Warning 3. Unable to initialize backend ‘tpu_driver’: NOT_FOUND: Unable to find driver in registry given worker: 2022-03-11 11:35:11.
UserWarning: Flag --use_gpu_relax has a non-None default value; therefore, mark_flag_as_required will pass even if flag is not specified in the command line! warnings.warn( I0311 11:35:09.811530 140075759966016 templates.py:857]
Using precomputed obsolete pdbs /share/pub/zhaohq/project/pumch/alphafold/version1/source/databases//pdb_mmcif/obsolete.dat. I0311 11:35:10.234684 140075759966016 xla_bridge.py:247]
Unable to initialize backend 'tpu_driver': NOT_FOUND: Unable to find driver in registry given worker: 2022-03-11 11:35:11.258894: E external/org_tensorflow/tensorflow/stream_executor/cuda/cuda_driver.cc:271]
failed call to cuInit: CUDA_ERROR_NO_DEVICE: no CUDA-capable device is detected I0311 11:35:11.259597 140075759966016 xla_bridge.py:247]
Unable to initialize backend 'gpu': FAILED_PRECONDITION: No visible GPU devices. I0311 11:35:11.260360 140075759966016 xla_bridge.py:247]
Unable to initialize backend 'tpu': INVALID_ARGUMENT: TpuPlatform is not available. W0311 11:35:11.260569 140075759966016 xla_bridge.py:252]
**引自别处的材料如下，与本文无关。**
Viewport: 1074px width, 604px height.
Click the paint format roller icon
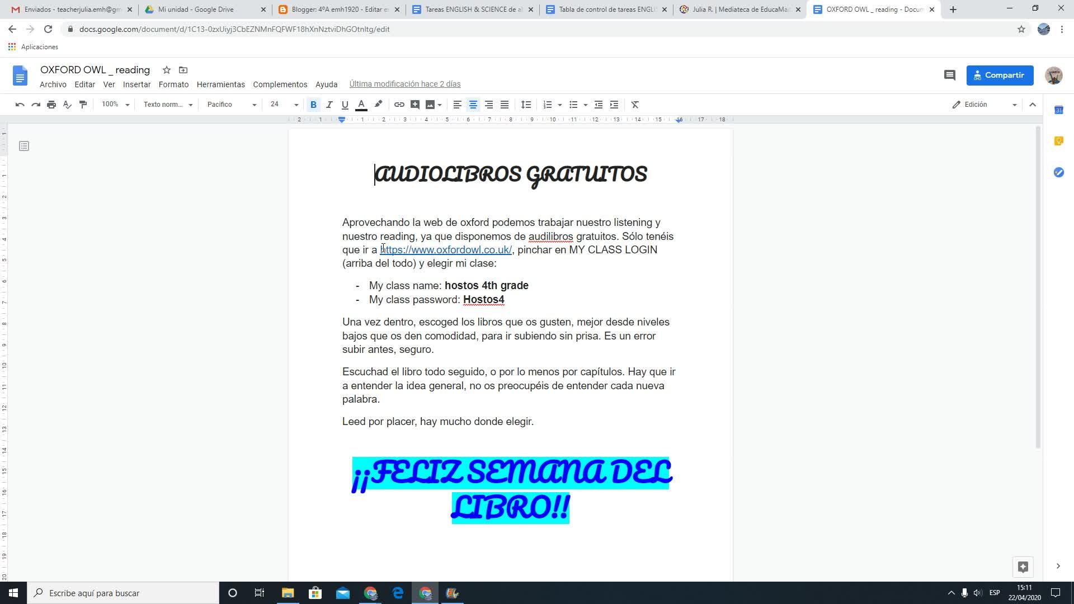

No GPU/TPU found, falling back to CPU. (Set TF_CPP_MIN_LOG_LEVEL=0 and rerun for more info.) I0311 11:35:15.515949 140075759966016 run_alphafold.py:397]
Have 5 models: ['model_1', 'model_2', 'model_3', 'model_4', 'model_5'] I0311 11:35:15.516198 140075759966016 run_alphafold.py:414] Using random seed 1114105159714920706 for the data pipeline I0311 11:35:15.516445 140075759966016 run_alphafold.py:163]
Predicting query
这个问题只是显示我没有GPU,但是我的确已经在服务器的gpu节点running了,所以出现这个warning,我还是有很多疑问的,所以又舔着脸去deepmind上留言提问了,不过author一直没给我reply。虽然用CPU程序也可以正常运行,但是时间效率太低了,一直以来我都是能用GPU就用GPU,能多线程跑数据坚决不单线程的,太慢了。但是能运行了就没再计较,毕竟之前用docker装,出现各种让我看不懂的error,我现在明白,有error不可怕,可怕的是出现的error看不懂。
不过巧了,昨天在宿舍办公,下午吃完晚饭想和舍友溜出去消食,但是我当时的task没有提交到节点运行,我一走没有网,我跑的数据就全泡汤了,写好了任务提交节点的脚本,但是在GPU节点提交不上,找服务器师兄,他在群里给我也给大家说以后提交task不用写那么复杂的脚本了,正好,结果用他给的command,好像的确用到GPU了,因为今天看到昨天的error中没有之前的warning了!咱也不知道为啥,能解决而一个是一个吧!